Nirbhaya’s courage

I grew up in Delhi – went to school in delhi, and then onto college. I traveled on the public transport from IIT to our flat in Alaknanda most weekends. Living in the hostel at IIT was sheltered. It felt safe – at least as long as we were on campus. When we went out of the campus, we went in groups. We frequented priya cinema – walked many times past the same bus stop that Nirbhaya waited on. As I read her story, 15 years after I left Delhi, I still feel as though it could’ve been me. I don’t know if I would’ve had her courage or her strength. She had the courage to fight, and a desire to live free. It is in her honor that I write today.

Many a times, it almost was me.

I was perhaps 12 when I first experienced harassment in delhi. I was coming back from a ping-pong summer camp on a bus. I was seated in a crowded bus, as I had got on on an earlier stop. I was tired and resting my head on my elbows. A man, it could’ve been anyone, started brushing his hands deliberately, yet inconspicously against my breasts. I was startled. I wanted to slap him. But, my older cousins had warned me – don’t antagonize a man – he may come back or follow you to get his revenge – just stare him down. It took all my courage, but, I stared him down. He moved away.

When I was a pimply teenager, my parents took me to see a homeopath – to get some medicine for the pimples. The medicines helped me, and I would go back weekly to get medicine. One day my mother was sick. So, my younger sister and I went to get the refill. The doctor took the opportunity – said he needed to examine me. And took me behind the curtains in his office. Under the guise of a physical exam, he stroked my breasts. I knew something was wrong. But, I was young and scared. Even with my sister just outside, I still stayed quiet. Fortunately, she thought it was odd that it was taking so long, and said something. My ordeal was over, and I could get out.

Another time, I was returning home from IIT on a bus. It must not have been rush hour. It was midday. The bus only had a few passengers. One by one they got off the bus at different stops. Mine was yet to come. When the last person got off, I got scared. I had been told of the many cases of girls taken by bus drivers and conductors to do as they will. I saw the expression in the eyes of the driver and conductor. I was easy prey. The next stop came up, and the driver barely pressed the brakes. It was not my stop. I jumped off the moving bus. I walked the rest of the way home. It was just another day in Delhi.

She is me, and I am her

I do not need to know her name to know her. She has given me the courage to speak. Whenever I stay quiet, I perpetuate the same misogyny that killed her. I live in Seattle now. And, thought me to be free. But, the misogyny is spreading. I felt it when working at Expedia in Bellevue. I have no proof. Only the memory of a darkened office where the engineering lead (an indian man) and his manager (an indian man) proceeded to berate me – telling me what a terrible employee and engineer I was. The meeting is not on any schedule. And that of a VP (another indian male) who proceeded from telling me how great an engineer I was in private, to how mediocre I was to his peers and managers. When I challenged him to, he refused to say so in writing. Given only two female Sr. Developers in a company of thousands, I was alone. The men I thought to be decent (many indian men among them), kept quiet and watched, as I gradually lost all my self-confidence and eventually left. It isn’t those that bully, it is the ones that watch and say nothing who promote the impunity to do so again.

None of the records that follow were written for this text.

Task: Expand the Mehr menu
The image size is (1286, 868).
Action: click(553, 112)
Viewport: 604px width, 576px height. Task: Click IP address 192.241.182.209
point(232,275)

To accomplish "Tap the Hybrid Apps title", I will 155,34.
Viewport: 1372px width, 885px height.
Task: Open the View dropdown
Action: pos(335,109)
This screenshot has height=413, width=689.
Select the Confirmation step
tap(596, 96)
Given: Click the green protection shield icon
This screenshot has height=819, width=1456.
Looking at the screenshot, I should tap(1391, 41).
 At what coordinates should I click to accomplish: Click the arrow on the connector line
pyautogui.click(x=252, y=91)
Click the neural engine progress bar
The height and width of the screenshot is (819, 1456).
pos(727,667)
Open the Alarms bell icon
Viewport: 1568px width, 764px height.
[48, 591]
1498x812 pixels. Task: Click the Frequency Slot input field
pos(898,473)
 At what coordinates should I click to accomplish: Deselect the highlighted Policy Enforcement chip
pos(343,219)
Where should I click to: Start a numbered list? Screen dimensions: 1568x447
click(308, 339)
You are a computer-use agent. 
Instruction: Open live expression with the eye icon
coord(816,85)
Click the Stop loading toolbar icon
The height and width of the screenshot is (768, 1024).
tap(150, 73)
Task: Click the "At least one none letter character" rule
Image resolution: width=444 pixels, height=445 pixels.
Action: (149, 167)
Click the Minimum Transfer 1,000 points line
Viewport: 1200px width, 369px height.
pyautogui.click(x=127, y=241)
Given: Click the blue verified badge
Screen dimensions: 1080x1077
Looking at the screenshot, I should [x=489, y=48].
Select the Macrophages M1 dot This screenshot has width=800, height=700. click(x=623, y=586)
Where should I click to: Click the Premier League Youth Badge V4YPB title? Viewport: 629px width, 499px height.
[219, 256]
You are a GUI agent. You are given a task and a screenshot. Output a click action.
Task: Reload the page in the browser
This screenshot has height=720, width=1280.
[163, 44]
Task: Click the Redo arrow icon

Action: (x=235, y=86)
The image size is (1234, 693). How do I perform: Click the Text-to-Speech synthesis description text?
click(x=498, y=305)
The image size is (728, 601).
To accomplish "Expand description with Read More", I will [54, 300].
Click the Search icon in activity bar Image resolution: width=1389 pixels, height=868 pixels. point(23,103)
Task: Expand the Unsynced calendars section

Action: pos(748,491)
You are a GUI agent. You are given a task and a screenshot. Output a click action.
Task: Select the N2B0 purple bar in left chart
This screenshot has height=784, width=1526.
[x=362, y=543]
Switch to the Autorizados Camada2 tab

I had given up – on corporate america, same as I had given up on Delhi. But, the fighter in me came back. Is this what my daughters have to look forward to? How do I protect them? I built my own company, and with it rebuilt my confidence. With it, I hope I build a better future for my daughters. I watch all the men and women fearlessly protesting in Delhi. With it, I hope they build a better future too.

One thought on “Nirbhaya’s courage

  1. Hi Ana,
    A sincere salute to your honesty and hats-off to your courage for penning down your experiences. It was as if I can feel what you have gone through (or what millions of Indian females go through daily).
    It pains pretty badly to how poor state of affairs are still in Delhi.
    Hopefully we(Indians) have learnt our lessons well & I feel that now we are much more aware (thanks to social media) & much more united. We have learned to stand together for causes & this can be the real beginning.